The Sharat's

Serializing python-requests' Session objects for fun and profit

Prepare

If you haven’t checked out @kennethreitz’s excellent python-requests library yet, I suggest you go do that immediately. Go on, I’ll wait for you.

Had your candy? That is one of the most beatiful piece of python code I’ve read. And its an excellent library with a very humane API.

Recently, I have been using this library for a few of my company’s internal projects and at a point I needed to serialize and save Session objects for later. That wasn’t as straightforward as I first thought it’d be, so I am sharing my experience here.

First off, let’s make a simple http server which we are going to contact with python-requests. The server should be able to handle cookie based sessions and also have basic auth, as these things are handled by python-requests’ Session objects on the client side. I won’t discuss the code for the server here, you can get it from the gist.

Once you have the server running, now for the client, lets do requests!

import requests as req

URL_ROOT = 'http://localhost:5050'

def get_logged_in_session(name):
    session = req.session(auth=('user', 'pass'))

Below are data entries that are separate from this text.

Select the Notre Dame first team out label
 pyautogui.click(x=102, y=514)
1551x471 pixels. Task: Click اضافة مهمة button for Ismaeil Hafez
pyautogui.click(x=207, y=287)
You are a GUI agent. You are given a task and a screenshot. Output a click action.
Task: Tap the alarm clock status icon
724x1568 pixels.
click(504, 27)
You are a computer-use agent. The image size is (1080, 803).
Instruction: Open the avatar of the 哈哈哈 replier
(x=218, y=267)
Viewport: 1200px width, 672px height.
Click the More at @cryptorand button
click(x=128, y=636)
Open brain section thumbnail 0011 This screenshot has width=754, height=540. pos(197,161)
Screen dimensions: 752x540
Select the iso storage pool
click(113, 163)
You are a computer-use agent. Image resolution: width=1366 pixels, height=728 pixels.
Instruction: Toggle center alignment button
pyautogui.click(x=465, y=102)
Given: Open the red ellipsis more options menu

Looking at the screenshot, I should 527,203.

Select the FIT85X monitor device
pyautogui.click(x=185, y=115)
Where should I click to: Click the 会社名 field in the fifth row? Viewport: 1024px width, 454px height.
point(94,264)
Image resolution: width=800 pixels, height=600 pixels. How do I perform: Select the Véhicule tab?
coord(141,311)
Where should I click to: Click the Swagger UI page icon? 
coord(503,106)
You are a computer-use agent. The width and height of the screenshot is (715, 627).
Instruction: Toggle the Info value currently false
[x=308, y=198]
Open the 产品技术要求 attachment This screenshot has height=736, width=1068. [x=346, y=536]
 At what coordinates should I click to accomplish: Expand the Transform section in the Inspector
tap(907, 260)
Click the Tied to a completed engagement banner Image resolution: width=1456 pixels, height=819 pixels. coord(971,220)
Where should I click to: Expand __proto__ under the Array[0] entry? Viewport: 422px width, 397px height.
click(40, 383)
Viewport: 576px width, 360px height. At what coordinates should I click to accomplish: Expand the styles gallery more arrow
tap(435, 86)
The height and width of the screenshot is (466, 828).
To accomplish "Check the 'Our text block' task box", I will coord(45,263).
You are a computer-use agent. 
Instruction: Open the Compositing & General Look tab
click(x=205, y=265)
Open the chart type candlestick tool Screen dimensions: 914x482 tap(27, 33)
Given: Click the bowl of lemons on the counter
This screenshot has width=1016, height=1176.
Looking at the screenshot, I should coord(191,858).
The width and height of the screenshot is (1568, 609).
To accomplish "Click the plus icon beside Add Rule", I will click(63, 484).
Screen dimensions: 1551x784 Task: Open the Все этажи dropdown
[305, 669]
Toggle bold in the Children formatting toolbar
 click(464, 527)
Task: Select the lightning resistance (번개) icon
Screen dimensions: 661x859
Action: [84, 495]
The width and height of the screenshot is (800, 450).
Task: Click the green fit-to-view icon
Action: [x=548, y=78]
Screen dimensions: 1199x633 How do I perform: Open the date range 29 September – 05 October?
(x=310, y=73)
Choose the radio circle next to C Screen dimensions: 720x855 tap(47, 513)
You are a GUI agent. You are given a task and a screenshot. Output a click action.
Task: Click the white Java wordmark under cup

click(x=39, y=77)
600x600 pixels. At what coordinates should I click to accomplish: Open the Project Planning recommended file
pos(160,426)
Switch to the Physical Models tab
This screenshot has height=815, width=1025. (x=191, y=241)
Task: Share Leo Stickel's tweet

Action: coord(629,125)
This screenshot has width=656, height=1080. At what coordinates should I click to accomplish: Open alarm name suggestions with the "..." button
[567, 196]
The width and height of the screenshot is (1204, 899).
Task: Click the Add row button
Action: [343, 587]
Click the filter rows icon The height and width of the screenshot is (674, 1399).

    login_response = session.post(URL_ROOT + '/login', data={'name': name})
    login_response.raise_for_status()

    return session

def get_whoami(session):
    response = session.get(URL_ROOT + '/whoami')
    response.raise_for_status()
    return response.text

I defined two functions here. The get_logged_in_session will create a new session and login to the http server and return that session. Any subsequent requests using this sesssion will be made as if you have logged in. That’s what will be tested with the get_whoami function, which will just return the response from /whoami.

Lets test this out. Make sure the server.py is running and in another terminal,

$ python -i client.py
>>> s = get_logged_in_session('sharat')
>>> get_whoami(s)
u'You are sharat'
>>> get_whoami(req.session(auth=('user', 'pass')))
u'You are a guest'

Works perfectly. If we pass it the logged in session, it gives us the username and if we pass it a new session, it gives us a guest.

Now, lets assume we have two functions, serialize_session and deserialize_session which do exactly what their names say. We can test them out by running a small test.py, as

from client import get_logged_in_session, get_whoami
from serializer import deserialize_session, serialize_session

session = get_logged_in_session('sharat')
dsession = deserialize_session(serialize_session(session))

assert get_whoami(session) == get_whoami(dsession)
print 'Success'

and a dummy serializer.py

def serialize_session(session):
    return session

def deserialize_session(session):
    return session

And with that, of course, the test will not fail

$ python test.py
Success

Serializing

Now, to implement the functions in serializer.py. A simple one, would be to use pickle. Lets try

import pickle as pk

def serialize_session(session):
    return pk.dumps(session)

def deserialize_session(data):
    return pk.loads(data)

If you run test.py now, python is going to yell at you.

$ python test.py
Traceback (most recent call last):
    File "test.py", line 10, in <module>
    dsession = deserialize_session(serialize_session(session))
[ ... ]
    raise TypeError, "can't pickle %s objects" % base.__name__
TypeError: can't pickle lock objects

Oh well, it was worth a try I suppose.

Update: The Session class can be made to implement the pickle protocol if you want to use pickle.

Next plan I had was to pick up attributes and data from a Session object, just enough to recreate this object using the Session constructor, and serialize those attributes as a JSON. After all, the Session’s API is very easy to use, how hard can picking attributes from it be? :)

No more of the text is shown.